Histoire du Kendo


Ken :  剣.

Dans la mythologie japonaise, le sabre constitue un élément essentiel de la famille impériale et symbolise le pouvoir.

Son procédé de fabrication est un long parcours empreint de spiritualité et nécessite la coopération de maîtres forgerons et polisseurs garants d’une tradition familiale séculaire.

Chaque sabre est une œuvre d’art unique et le peuple japonais attribue à l’œuvre, en tant qu’instrument de vie et de mort, des pouvoirs divins.

Notre culture occidentale nous incline à porter un regard critique sur cet aspect fétichiste de la culture nippone. Il est toutefois impératif de ne pas s’arrêter sur cette première impression et de prendre soin d’élargir notre étude au deuxième kanji du mot kendo.

Do : 道

Le symbole représente l’homme en marche sur son chemin spirituel avec une tête à la chevelure improbable. C’est la voie.

La voie symbolise une direction, le chemin que l’on prend pour étudier dans le but de s’élever en tant qu’individu. L’utilisation de l’arme devient le moyen d’y parvenir.

Au Japon, cette disposition ne souffrira d’aucun compromis. Persévérance et ténacité en sont les maîtres mots. La soif de connaissances, d’expérimentations et d’efforts, tant physiques qu’intellectuels y est remarquable.

 

Le Kendo ou la « voie du sabre » est l’art martial le plus intimement lié à la culture japonaise. Premier sport national dans les écoles japonaises, son développement mondial n’est autorisé qu’à partir des années 1960. Il est soumis à une stricte observation des recommandations impulsées par les hauts gradés japonais considérés dans leur pays comme « trésors nationaux » car ils sont les représentants vivants de l’histoire du Japon.

Entrées de données:
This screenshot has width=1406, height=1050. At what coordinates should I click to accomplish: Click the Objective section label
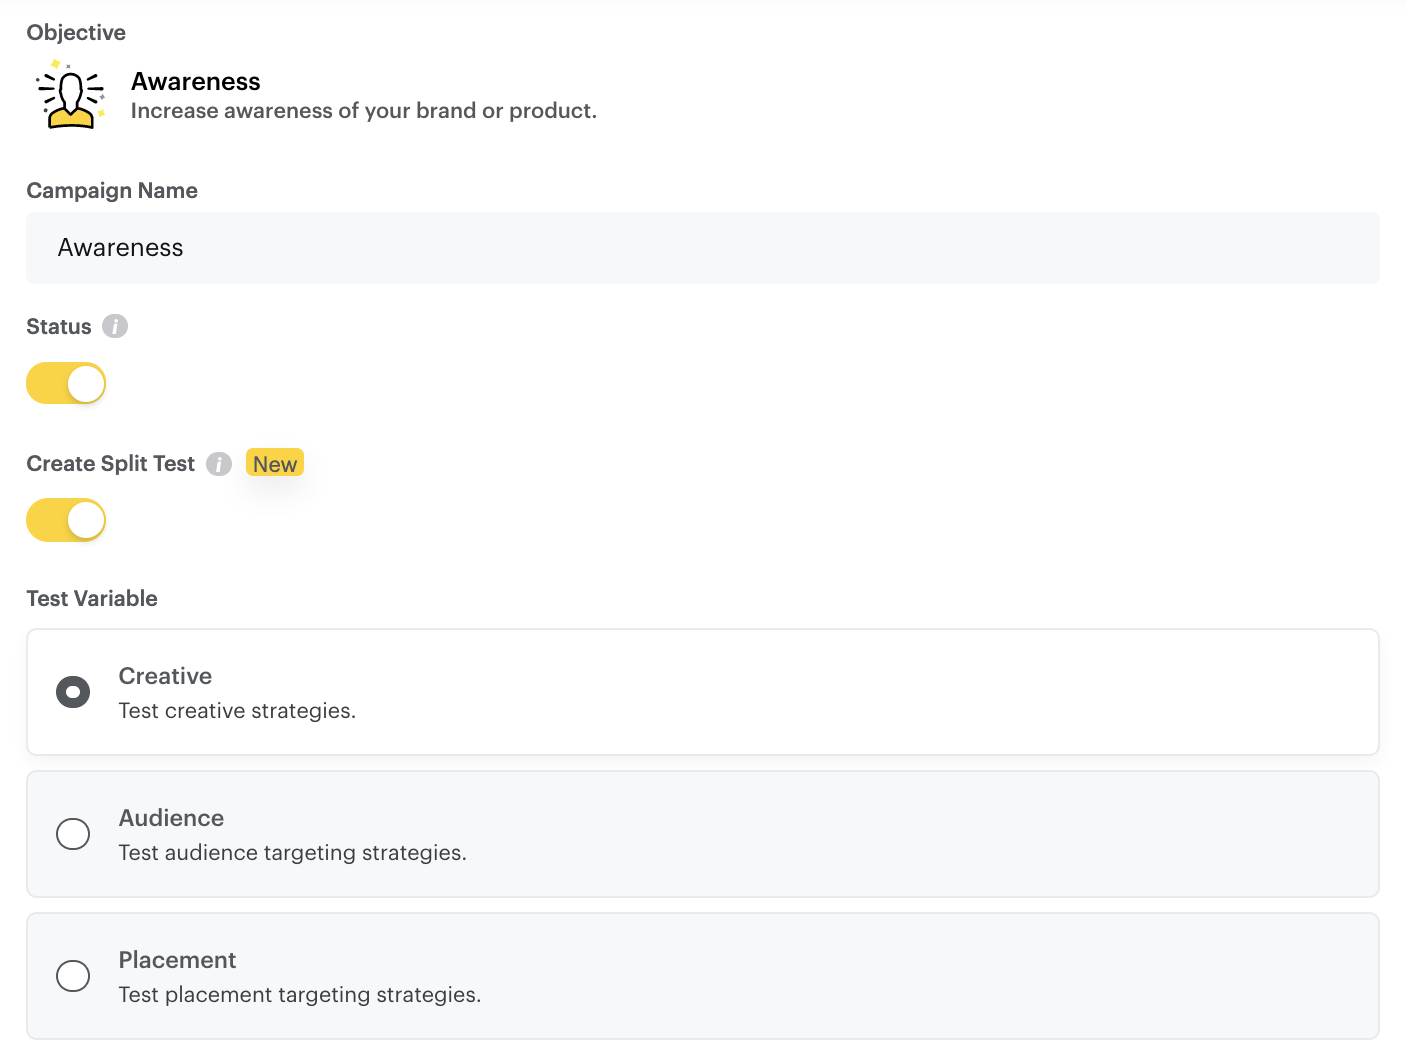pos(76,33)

==

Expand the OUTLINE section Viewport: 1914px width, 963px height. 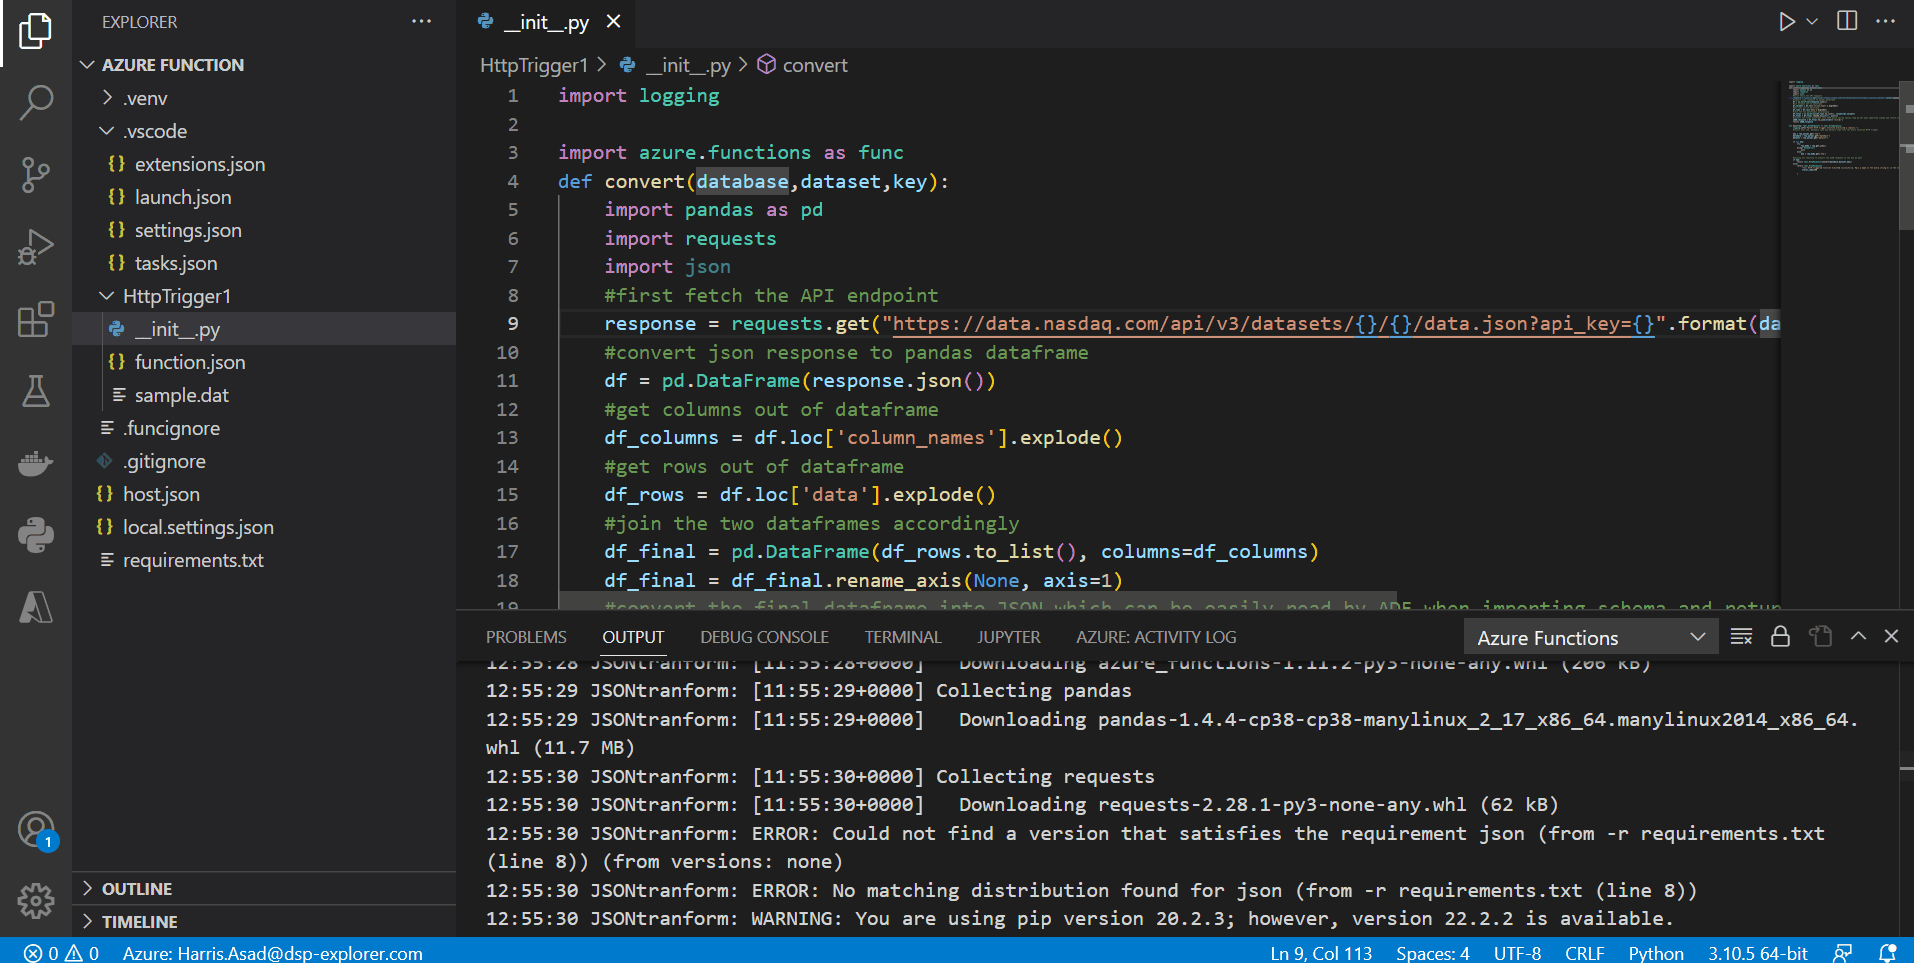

Tâches à réaliser:
1 - Recopiez mot pour mot le passage du texte sur le kendo qui va de « Histoire du Kendo » à « des pouvoirs divins. ».
2 - Les affirmations suivantes concordent-elles avec le texte sur le kendo ? Répondez par oui ou par non pour chacune, en citant exactement les mots du texte qui tranchent.
(a) Le kendo a pu se développer dans le monde entier dès les années 1930.
(b) La fabrication d'un sabre exige la coopération de maîtres forgerons et polisseurs.
(c) Le kendo est le premier sport national dans les écoles japonaises.
3 - Prolongez le texte sur le kendo à partir de sa dernière phrase.

Résultats des tâches:
1 -
Histoire du Kendo


Ken :  剣.

Dans la mythologie japonaise, le sabre constitue un élément essentiel de la famille impériale et symbolise le pouvoir.

Son procédé de fabrication est un long parcours empreint de spiritualité et nécessite la coopération de maîtres forgerons et polisseurs garants d’une tradition familiale séculaire.

Chaque sabre est une œuvre d’art unique et le peuple japonais attribue à l’œuvre, en tant qu’instrument de vie et de mort, des pouvoirs divins.

2 -
(a) Non : « son développement mondial n’est autorisé qu’à partir des années 1960 ».
(b) Oui : « nécessite la coopération de maîtres forgerons et polisseurs ».
(c) Oui : « Premier sport national dans les écoles japonaises ».

3 -
Cette histoire guerrière, imposera plusieurs siècles de loi martiale et contraint le peuple japonais, tiraillés par les rivalités entre les différents clans, à développer l’art du combat au sabre jusqu’à des niveaux toujours inégalés.

 

Vers le 12ème siècle de notre ère, le Samouraï dont la tâche essentielle est la maîtrise du kendo à seule fin de faire face aux situations conflictuelles impliquant n’importe quel type d’arme, élargi l’étude spirituelle de la voie du sabre.

Évoluant au sein de l’aristocratie du pays, sa compétence se développe également vers d’autres voies que sont la peinture, la calligraphie, le théâtre, le thé ou la religion.

 

A partir du 16ème siècle l’histoire tourmentée du Japon trouve enfin la paix par une réunification forcée des différentes régions.

Des légions de combattants se retrouveront privées de leur activité première et, la bombe à retardement que pourrait constituer une telle situation sera désamorcée par une stricte autorité martiale et par l’autodiscipline de ces guerriers.

Cette période marquera l’apogée de l’esprit religieux dispensé par les moines zen au sein des écoles de sabre.

Loin de contrecarrer la nature profonde de l’homme de combat, le zen marquera de son empreinte l’esprit du guerrier et le conduit progressivement sur la voie « du sabre de vie ».

Cette métaphore symbolise un niveau de maîtrise qui permet de détourner une attaque sans pour autant entraîner une mort inévitable. La confrontation devient vivante, l'echange riche d'enseignement.

 

La voie du sabre, discipline physique basée sur les principes fondamentaux du maniement du sabre, interroge l’être humain. La vie ne tenant qu’au fil du sabre, le rapport étroit avec une disparition imminente interpelle.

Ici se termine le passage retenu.